I Blame Society was made with a mostly all-female crew behind it. Gillian meets all different types of men, The audience knows that she’s making the film. She makes off-the-cuff jokes to the guys while she’s with them, but they think nothing of it because she’s a woman and appears non-threatening. Then again, she kills people and so smart in how she goes about each one. Tailoring the notes to each specific situation. 

Well, we did the film with a mostly female crew; I had a male co-writer, Chase Williamson, who is a true-crime expert. He was really essential to helping me plot that escalation of the main character’s journey from amateur to a real killer. It was great to have his perspective on that as well. You’re right in that there’s this constant underestimation of her. These people are more comfortable alone with her because she’s a woman. They don’t think she’s capable of being a killer or killing somebody for the reasons that she does.

It’s much more of like a male serial killer pattern in doing it to kind of act out on aggression. Whereas so I’ve heard when women kill, it’s usually for reasons that have to do with life insurance, divorce, and things like that are more personally motivated. So, I think there’s something ideological about how this character kills people. People that don’t seem to think women are really capable of this. I guess I haven’t thought about that. But that’s also something that people feel about female filmmakers. The sense that they think they want to make nice little stories about mommies and daddies. Or romantic comedies that they don’t think that they want to make something polemical or angry. It’s probably the same source of underestimation.

There’s a story that happens at the beginning of the film with Gillian’s friend. She absolutely hates his fiancée, and the accidental death of him leads her on this journey to being a killer. The kills rise in explicitness as you go throughout the film, but she saves the best for last for the fiancée at the end.
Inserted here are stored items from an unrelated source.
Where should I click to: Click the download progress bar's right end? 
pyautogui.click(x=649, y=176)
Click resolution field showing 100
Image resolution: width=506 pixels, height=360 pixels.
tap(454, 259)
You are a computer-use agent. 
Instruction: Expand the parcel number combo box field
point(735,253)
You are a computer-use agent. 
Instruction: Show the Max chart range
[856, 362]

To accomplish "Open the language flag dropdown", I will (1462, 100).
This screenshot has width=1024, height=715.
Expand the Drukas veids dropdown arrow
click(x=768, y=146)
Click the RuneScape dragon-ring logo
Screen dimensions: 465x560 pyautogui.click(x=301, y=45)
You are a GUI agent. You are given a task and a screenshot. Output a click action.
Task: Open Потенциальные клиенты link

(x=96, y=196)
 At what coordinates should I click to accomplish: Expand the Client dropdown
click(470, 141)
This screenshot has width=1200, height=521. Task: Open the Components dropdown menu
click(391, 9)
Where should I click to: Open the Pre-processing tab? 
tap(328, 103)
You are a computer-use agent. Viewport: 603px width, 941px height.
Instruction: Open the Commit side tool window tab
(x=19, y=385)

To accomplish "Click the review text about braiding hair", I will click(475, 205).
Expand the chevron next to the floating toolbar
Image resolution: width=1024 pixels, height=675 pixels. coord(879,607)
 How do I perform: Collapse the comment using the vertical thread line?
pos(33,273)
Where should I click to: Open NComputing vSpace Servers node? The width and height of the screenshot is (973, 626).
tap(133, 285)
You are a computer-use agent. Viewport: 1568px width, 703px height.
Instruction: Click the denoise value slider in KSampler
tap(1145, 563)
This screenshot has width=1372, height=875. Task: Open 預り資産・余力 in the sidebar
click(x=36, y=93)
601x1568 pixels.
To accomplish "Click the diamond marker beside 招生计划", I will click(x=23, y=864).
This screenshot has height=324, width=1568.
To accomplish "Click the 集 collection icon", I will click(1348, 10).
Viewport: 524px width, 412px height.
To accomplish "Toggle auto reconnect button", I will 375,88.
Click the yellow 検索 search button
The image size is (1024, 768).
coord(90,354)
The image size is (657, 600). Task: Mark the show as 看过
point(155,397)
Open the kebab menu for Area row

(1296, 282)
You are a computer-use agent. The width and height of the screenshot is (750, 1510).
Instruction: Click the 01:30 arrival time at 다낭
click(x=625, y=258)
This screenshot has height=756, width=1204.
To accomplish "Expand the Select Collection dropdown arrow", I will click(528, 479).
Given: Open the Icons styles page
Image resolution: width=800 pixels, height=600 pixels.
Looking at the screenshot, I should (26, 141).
I like the way how the practical effects play into the kills and how it circles back to someone Gillian dislikes. For the sake of authenticity, the last shot of holding the heart circles back to someone Gillian dislikes. 

Well, I wish there was a lot more practical gore in the film. There was supposed to be, and it was just a problem of lack of resources. We shot the movie in 12 and a half days. It was just that practical effects take time. Not that they’re expensive or anything like that. It was the problem also of having to get locked down cameras and having nothing to cut to.

With practical effects, it’s like in one shot, the knife goes that way. Then you don’t see it hit, and then there’s blood everywhere. And When you’re it just because there was no faking. With the found footage aspect, we couldn’t do it as often as we wanted to. In the scene talking about the organ harvesting, it was more after the fact. That was where we could actually let the practical effects look good. The bathtub was bloody. We had some fake blood in it, but we actually increase that and in post, so it’s bloodier. This was good because our actor is actually wearing a bathing suit in the bathtub, so you can’t tell. We used a scalpel that was blunted. Thank God!

This is a bummer because I don’t eat meat, but we used animal organs for that last murder. So I know we were that was a bummer. And our production designers vegan, so it was even more of a bummer to her. I really thought it was disgusting to hold a pig heart.

‘I Blame Society’ is in virtual theaters now, and arrives on VOD on Friday, February 12.